Stored records:
····················

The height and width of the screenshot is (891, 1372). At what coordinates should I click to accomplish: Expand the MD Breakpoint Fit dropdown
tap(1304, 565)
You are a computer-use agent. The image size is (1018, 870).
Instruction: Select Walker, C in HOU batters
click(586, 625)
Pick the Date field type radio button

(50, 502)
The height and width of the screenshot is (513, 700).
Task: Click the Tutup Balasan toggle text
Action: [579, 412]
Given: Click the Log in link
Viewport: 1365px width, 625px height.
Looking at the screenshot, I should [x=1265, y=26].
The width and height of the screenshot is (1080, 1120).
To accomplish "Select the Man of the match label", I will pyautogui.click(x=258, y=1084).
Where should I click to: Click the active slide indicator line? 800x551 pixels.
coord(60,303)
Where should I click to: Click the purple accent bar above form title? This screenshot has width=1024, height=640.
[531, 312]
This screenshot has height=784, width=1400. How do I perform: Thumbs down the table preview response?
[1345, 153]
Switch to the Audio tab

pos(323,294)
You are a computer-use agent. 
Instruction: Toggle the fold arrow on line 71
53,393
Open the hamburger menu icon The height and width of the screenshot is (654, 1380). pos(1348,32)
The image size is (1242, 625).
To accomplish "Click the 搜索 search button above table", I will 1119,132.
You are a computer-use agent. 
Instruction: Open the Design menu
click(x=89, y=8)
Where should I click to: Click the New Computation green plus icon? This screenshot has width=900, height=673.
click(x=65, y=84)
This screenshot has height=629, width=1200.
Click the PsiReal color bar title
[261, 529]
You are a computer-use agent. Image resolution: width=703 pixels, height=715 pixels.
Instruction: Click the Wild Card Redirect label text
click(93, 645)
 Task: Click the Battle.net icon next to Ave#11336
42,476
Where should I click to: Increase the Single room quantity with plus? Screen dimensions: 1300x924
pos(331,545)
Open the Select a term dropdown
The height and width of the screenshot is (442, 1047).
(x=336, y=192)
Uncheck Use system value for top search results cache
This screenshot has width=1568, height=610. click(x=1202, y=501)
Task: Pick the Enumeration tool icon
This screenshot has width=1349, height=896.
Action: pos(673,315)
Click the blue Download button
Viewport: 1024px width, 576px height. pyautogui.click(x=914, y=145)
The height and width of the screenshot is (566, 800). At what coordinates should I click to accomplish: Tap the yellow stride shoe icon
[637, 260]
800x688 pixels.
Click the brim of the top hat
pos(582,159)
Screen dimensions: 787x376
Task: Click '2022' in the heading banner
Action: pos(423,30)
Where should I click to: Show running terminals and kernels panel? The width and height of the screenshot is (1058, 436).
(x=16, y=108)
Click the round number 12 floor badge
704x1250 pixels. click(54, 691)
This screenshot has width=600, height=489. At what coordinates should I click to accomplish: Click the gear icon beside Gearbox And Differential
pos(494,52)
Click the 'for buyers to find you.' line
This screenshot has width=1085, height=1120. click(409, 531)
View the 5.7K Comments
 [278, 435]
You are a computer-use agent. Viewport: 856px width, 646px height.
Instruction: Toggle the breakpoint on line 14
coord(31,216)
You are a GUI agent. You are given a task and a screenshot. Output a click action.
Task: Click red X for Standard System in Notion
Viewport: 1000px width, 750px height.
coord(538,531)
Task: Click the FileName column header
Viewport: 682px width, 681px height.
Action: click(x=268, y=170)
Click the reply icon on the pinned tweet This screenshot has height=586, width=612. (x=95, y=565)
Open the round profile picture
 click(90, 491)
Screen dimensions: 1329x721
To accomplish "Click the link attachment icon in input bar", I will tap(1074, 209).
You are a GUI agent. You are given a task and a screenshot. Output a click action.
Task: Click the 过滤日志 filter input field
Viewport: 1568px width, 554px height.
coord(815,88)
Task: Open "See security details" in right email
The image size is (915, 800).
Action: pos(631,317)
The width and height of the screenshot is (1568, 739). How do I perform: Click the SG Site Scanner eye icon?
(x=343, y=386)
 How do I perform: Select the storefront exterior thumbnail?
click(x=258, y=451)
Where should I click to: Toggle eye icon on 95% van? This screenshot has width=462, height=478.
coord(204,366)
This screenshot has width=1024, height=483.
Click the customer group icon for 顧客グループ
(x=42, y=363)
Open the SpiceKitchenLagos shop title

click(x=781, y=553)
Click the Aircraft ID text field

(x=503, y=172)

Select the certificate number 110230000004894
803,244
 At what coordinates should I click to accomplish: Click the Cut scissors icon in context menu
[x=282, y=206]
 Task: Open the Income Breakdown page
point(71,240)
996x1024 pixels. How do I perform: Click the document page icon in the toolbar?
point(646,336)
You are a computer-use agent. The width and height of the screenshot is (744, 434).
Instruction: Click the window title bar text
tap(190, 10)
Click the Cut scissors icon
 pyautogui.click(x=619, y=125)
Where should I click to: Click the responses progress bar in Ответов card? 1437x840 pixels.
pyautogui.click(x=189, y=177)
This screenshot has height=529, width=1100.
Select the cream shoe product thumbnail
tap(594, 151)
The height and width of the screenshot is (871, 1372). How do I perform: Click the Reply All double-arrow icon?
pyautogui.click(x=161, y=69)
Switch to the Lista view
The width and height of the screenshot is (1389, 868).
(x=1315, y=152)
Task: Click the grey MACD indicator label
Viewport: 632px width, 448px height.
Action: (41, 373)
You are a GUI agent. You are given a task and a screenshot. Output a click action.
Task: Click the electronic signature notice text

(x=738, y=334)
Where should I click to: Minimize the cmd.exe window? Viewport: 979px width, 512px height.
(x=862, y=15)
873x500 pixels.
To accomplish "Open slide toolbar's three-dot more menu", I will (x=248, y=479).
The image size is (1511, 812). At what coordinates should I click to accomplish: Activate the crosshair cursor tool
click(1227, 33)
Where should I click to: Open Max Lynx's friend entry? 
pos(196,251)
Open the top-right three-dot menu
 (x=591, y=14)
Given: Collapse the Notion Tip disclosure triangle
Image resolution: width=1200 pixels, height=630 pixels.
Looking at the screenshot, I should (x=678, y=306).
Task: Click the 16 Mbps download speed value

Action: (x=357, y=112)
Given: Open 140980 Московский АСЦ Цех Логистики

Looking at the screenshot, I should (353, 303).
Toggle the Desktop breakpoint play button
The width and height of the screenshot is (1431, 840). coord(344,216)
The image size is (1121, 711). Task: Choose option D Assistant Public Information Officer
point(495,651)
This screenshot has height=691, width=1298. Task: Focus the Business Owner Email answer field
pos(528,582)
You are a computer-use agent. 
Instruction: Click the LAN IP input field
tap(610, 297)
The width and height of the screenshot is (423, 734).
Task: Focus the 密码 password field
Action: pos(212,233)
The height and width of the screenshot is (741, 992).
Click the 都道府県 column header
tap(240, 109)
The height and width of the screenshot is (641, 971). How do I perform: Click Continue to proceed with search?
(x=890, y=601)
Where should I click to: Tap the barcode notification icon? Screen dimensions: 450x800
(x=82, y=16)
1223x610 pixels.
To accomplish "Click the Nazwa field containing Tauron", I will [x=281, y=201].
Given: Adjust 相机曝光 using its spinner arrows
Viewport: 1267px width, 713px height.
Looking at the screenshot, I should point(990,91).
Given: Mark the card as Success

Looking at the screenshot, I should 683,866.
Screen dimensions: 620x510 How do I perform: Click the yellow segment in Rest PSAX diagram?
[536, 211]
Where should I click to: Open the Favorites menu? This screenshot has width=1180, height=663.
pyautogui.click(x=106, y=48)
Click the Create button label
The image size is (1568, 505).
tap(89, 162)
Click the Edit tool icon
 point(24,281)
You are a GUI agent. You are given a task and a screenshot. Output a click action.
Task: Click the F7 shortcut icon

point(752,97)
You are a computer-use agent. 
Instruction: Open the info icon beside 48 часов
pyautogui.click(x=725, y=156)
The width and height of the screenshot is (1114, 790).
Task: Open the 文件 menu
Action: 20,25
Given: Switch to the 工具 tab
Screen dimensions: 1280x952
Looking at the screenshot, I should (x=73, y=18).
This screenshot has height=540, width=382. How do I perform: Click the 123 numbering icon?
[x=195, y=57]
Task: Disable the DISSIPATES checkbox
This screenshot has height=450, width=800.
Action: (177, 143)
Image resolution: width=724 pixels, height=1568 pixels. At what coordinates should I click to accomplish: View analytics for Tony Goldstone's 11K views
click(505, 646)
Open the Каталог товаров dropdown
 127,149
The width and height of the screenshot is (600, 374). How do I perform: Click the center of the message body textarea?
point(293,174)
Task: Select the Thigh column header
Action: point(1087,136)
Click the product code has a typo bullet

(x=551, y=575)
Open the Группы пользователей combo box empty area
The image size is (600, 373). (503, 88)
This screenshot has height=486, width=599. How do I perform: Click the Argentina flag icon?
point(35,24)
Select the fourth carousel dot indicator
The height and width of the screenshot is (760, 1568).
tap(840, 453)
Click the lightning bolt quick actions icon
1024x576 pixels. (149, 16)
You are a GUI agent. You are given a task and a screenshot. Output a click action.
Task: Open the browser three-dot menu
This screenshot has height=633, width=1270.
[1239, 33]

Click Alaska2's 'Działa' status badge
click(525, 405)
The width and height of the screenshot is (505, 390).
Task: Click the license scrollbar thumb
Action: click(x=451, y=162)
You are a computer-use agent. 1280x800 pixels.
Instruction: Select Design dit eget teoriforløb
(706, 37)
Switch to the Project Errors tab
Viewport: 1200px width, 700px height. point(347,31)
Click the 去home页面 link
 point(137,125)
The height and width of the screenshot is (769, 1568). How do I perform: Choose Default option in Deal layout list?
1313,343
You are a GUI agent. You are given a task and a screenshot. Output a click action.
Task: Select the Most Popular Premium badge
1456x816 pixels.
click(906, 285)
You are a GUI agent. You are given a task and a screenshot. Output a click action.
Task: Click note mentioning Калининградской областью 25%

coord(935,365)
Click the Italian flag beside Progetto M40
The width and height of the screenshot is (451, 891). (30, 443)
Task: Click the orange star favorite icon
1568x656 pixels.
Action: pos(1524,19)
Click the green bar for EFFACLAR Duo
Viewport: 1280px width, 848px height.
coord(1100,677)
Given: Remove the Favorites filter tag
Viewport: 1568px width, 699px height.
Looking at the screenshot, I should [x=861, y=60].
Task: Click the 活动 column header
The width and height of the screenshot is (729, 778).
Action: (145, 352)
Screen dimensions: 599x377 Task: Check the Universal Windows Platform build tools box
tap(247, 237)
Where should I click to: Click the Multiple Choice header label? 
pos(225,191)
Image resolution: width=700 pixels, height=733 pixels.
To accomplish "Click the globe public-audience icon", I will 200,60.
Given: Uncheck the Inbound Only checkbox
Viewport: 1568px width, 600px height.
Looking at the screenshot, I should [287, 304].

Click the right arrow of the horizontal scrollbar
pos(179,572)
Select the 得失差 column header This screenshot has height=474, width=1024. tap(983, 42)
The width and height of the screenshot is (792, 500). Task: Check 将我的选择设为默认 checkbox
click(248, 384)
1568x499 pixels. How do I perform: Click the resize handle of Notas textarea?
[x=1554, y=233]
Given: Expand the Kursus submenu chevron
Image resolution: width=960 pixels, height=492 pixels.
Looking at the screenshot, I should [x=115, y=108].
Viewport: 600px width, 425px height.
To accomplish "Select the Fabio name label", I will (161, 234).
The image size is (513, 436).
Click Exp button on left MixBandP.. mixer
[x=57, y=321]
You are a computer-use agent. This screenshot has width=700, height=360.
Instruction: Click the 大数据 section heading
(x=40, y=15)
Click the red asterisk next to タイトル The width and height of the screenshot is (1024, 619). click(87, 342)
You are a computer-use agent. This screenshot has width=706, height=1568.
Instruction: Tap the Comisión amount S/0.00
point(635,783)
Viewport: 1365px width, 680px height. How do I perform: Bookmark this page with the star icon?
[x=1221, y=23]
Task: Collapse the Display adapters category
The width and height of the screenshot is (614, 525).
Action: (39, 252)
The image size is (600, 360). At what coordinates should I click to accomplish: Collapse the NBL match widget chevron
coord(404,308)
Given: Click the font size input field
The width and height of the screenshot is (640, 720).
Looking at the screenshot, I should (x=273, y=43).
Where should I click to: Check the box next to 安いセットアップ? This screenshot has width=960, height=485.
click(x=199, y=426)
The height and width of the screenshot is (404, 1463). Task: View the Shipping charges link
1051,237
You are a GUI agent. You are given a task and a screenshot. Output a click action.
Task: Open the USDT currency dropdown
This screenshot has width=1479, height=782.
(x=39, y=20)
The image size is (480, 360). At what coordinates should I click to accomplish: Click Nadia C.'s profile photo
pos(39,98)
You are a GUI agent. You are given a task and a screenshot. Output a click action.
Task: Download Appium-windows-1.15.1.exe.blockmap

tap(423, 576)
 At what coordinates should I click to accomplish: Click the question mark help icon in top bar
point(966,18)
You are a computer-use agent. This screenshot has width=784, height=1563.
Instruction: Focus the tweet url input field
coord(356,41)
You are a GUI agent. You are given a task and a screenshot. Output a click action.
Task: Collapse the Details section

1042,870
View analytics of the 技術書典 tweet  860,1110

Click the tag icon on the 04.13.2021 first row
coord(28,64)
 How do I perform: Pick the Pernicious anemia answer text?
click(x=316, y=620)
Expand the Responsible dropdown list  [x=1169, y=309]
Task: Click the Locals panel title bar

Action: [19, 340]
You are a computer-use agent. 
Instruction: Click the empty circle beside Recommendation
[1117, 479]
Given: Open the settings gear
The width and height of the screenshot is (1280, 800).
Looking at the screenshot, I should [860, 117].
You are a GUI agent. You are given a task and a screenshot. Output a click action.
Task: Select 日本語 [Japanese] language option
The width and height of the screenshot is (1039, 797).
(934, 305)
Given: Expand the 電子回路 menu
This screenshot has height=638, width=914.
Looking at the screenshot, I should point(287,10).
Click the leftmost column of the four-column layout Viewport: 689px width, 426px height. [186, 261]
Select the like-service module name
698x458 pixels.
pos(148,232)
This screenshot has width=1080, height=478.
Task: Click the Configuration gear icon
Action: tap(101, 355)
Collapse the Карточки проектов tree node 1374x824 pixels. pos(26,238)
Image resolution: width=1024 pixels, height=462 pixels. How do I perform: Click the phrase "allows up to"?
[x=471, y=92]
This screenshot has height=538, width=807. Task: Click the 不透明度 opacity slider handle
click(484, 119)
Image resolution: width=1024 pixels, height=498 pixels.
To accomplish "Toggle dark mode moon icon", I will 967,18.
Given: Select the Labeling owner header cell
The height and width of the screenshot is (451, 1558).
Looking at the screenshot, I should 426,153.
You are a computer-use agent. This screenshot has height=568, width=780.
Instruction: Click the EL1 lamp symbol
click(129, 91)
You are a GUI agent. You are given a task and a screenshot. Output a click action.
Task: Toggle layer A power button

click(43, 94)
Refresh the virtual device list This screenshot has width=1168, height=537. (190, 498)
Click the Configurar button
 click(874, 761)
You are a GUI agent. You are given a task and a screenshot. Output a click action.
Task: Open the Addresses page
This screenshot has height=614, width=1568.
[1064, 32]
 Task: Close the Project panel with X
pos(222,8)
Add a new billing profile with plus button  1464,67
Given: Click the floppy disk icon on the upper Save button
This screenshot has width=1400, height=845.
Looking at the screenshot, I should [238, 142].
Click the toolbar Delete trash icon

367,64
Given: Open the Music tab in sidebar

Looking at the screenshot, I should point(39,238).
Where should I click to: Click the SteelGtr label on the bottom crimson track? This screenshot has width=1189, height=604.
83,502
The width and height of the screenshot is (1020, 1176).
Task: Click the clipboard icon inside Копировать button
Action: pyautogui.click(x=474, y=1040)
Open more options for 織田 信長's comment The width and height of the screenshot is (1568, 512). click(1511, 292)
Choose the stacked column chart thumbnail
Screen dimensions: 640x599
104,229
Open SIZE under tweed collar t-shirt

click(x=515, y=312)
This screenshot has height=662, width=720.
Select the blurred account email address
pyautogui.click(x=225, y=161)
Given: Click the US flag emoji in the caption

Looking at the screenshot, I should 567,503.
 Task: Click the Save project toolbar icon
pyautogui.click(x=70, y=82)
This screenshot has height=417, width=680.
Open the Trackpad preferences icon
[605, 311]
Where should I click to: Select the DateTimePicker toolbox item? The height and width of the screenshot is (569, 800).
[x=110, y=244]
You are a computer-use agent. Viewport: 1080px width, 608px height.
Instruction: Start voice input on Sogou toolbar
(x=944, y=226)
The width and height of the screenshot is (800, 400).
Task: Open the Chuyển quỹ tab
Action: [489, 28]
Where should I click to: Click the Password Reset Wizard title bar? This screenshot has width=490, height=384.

····················

In the data above, how many lines include the word "filter"? Answer with the number only.

2